Alles nichts oder? In den anderthalb Wochen seit Feststellung ist gleichzitig viel passiert wie sich auch hat sich wenig geändert. Das Prinzip der zu kurzen Decke, zu bewundern im (bald) weißgelb bewämmsten Nahverkehr.Jogi @ 11 Jan 2020, 12:57 hat geschrieben:Go Ahead scheint Schwierigkeiten zu haben, die bestellten Zugfahrten wie auch ihre geforderte Kapazität disponieren zu können. Bis auf den RE90 sind davon alle Linien ab Stuttgart betroffen, doch die neue RB16 im Filstal tritt deutlich hervor. [...]
Auf der Filstalbahn lief es derart schlecht, dass sich sogar VM Hermann Mitte Januar aus der Deckung gewagt hat und sich zitieren ließ, er mahne die "kurzfristige Behebung der Qualitätsprobleme" an und "eine unverzügliche Besserung" werde von irgendeinem Wir erwartet. Passenderweise konnte in der gleichen Mitteilung auch die Zusage Go Aheads untergebracht werden, einem kurzfristigen "Konzept für ausreichend Kapazitäten bei Pendlerzügen" sei zugesagt worden.
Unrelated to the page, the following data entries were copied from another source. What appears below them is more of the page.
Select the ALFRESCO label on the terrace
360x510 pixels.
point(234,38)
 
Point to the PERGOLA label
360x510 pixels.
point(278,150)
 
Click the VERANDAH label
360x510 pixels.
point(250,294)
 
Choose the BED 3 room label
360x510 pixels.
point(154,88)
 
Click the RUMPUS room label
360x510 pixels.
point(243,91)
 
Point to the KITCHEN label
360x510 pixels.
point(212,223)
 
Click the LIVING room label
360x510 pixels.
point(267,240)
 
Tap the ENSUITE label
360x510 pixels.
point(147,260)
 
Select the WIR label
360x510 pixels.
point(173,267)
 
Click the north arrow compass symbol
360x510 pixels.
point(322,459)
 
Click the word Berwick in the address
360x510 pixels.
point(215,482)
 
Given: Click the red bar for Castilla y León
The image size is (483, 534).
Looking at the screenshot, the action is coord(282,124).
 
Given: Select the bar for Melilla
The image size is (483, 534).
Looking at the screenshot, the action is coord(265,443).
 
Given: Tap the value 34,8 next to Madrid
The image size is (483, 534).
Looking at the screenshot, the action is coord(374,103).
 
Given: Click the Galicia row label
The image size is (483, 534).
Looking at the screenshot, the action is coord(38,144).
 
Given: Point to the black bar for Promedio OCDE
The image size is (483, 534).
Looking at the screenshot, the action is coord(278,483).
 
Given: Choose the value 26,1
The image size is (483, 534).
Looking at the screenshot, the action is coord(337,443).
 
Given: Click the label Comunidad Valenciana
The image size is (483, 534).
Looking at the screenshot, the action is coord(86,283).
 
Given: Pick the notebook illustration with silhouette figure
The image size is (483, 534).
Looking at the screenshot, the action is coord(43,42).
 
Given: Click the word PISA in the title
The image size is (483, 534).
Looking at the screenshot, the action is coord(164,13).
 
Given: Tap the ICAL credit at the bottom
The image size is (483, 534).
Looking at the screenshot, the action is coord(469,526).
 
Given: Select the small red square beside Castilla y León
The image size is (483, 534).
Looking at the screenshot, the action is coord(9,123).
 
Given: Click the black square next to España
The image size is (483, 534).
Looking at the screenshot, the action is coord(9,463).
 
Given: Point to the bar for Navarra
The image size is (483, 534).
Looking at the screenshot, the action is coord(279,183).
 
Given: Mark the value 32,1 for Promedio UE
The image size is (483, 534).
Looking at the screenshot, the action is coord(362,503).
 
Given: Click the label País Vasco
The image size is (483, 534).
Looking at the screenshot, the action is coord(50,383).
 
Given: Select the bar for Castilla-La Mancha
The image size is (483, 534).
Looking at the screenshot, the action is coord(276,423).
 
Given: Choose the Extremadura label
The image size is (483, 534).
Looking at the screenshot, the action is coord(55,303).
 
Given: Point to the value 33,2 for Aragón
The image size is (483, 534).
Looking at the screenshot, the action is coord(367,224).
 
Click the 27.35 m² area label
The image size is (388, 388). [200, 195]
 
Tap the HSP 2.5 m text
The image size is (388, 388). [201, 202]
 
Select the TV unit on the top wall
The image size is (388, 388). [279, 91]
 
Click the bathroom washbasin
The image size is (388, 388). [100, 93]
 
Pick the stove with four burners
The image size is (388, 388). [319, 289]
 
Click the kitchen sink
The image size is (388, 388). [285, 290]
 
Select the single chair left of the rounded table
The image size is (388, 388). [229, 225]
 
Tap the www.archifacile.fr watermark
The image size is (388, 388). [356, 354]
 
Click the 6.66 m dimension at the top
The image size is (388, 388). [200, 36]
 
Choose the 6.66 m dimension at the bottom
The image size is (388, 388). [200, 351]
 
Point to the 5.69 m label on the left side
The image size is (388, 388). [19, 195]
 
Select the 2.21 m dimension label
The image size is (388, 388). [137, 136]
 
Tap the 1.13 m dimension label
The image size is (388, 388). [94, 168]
Hmmm, wie das wohl aussehen kann, wenn erklärtermaßen drei weitere Züge erst in den nächsten sechs Wochen geliefert werden können und erkennbar die Personale nicht ausreichen, alle Schichten zu besetzen?
Drei Tage später, nach einem weiteren, seit den Übergangsverträgen bekannten Krisentreffen mit den EVU, konnte das Verkehrsministerium eine weitere Positivmeldung herausgeben: Um im morgendlichen Berufsverkehr eine RB16-Fahrt zu entlasten, "die in den vergangenen Wochen oftmals nicht in voller Länge verkehrte", kann seit heute der IC 2368 zwischen Geislingen und Stuttgart mit NV-Fahrascheinen und -Zeittickets genutzt werden. Finanziert wird diese bis zum 10. April geltende und durchaus sinnvolle Maßnahme aus Pönälen, die Go Ahead wegen nicht vertragsgemäßer Leistungen zahlen musste.
Was durchaus auch ausdrücklich positiv gesagt werden muss: Go Ahead setzt sein zugesagtes Konzept um und legt mit einer gewissen Transparenz darüber Zeugnis ab. Nach jedem Werktag unter der Woche wird eine Pressemitteilung veröffentlicht, ob und welche Züge ausgefallen oder mit verringerter Kapazität gefahren sind. Die Fälle lassen sich seitdem buchstäblich an einer Hand abzählen. Einzelne Fälle mit gravierenden Kapazitätsproblemen treten aber weiterhin auf, wie die SWP zum Wochenstart berichtete: Wegen eines vorangegangen Ausfalls konnte bei einer Zugfahrt Richtung Stuttgart morgens in Uhingen, zwei Stationen nach Göppingen, nicht mehr zugestiegen werden.
Jetzt zur Frage, wie Go Ahead es schafft, das Filstal mehr oder weniger planmäßig zu bedienen? Es ist die erwartbare Antwort: Die Ressourcen dafür kommen von den anderen Linien.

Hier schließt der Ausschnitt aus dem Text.